Neem de records over, hernoem daarin "dropdown" tot "selection menu" en laat al het andere ongewijzigd. Laat de afbeeldingen weg.
◇ ◇ ◇ ◇
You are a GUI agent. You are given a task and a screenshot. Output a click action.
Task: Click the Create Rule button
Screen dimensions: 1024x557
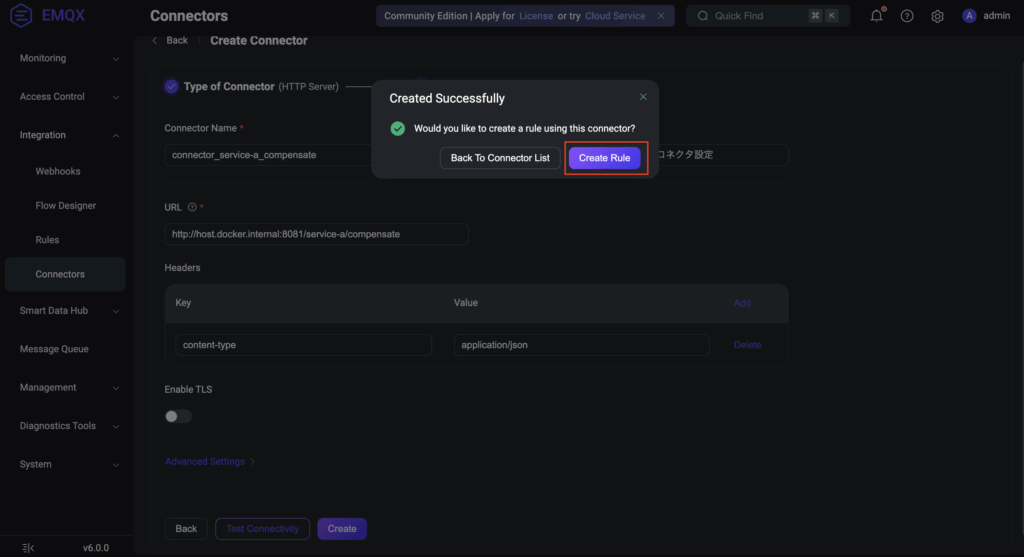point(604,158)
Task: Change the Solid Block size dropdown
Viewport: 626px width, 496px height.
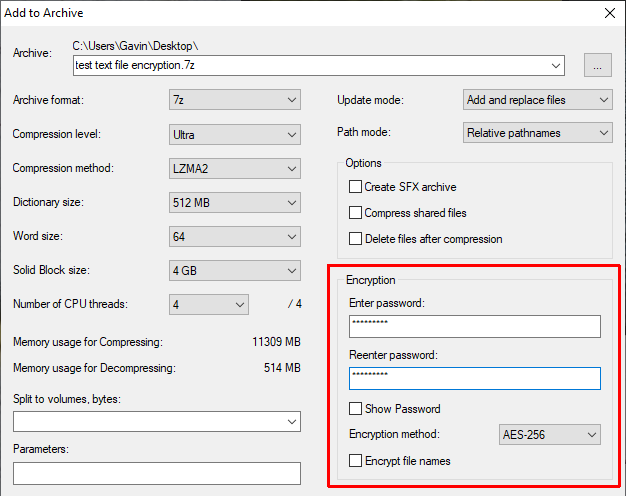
◇ ◇ ◇ ◇
JUIST ANTWOORD –
You are a GUI agent. You are given a task and a screenshot. Output a click action.
Task: Click the Create Rule button
Screen dimensions: 1024x557
point(604,158)
Task: Change the Solid Block size selection menu
Viewport: 626px width, 496px height.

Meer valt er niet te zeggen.